INDUSTRY superannuation funds have outperformed retail funds over the past 10 years and they have largely done so by being more active in their asset allocations. They are more prepared to change their asset allocation as market conditions change, which has paid off for their members over the long term.
"The numbers say the not-for-profit funds have got it right over the past decade," Jeff Bresnahan, the founder of SuperRatings, said. Data from SuperRatings shows non-profit industry funds achieved an average annual return to March 31 this year of 5.86 per cent over the past 10 years, compared with a return of 3.56 per cent by retail funds over the same period, a difference of 2.3 percentage points.
The figures are based on a "balanced" investment option, where most people have their super.
Mr Bresnahan said the main reason for the difference in returns was asset allocation.

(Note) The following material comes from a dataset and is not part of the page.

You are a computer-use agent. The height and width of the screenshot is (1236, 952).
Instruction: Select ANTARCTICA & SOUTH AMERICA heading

Industry super funds are more aggressive in their asset allocation with bigger exposure to "alternative" assets, which include unlisted investments such as infrastructure, private equity and hedge funds.

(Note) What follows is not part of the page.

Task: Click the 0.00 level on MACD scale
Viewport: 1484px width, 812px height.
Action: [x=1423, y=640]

The data shows industry funds have a 17 per cent exposure to alternative investments whereas retail funds have just 5 per cent. Retail funds have an exposure of 8 per cent to property, mostly to listed property trusts, while for industry funds this is 11 per cent, mostly through direct investments.
The returns are reported by SuperRatings net of fees. After asset allocation, the second factor for the better performance of industry funds was their lower administration fees, Mr Bresnahan said.
Low-cost retail funds are making their way into the market but their market share is still fairly small. "We see the gap [in administration fees] closing but it's still significant at about 40 to 50 basis points," Mr Bresnahan said.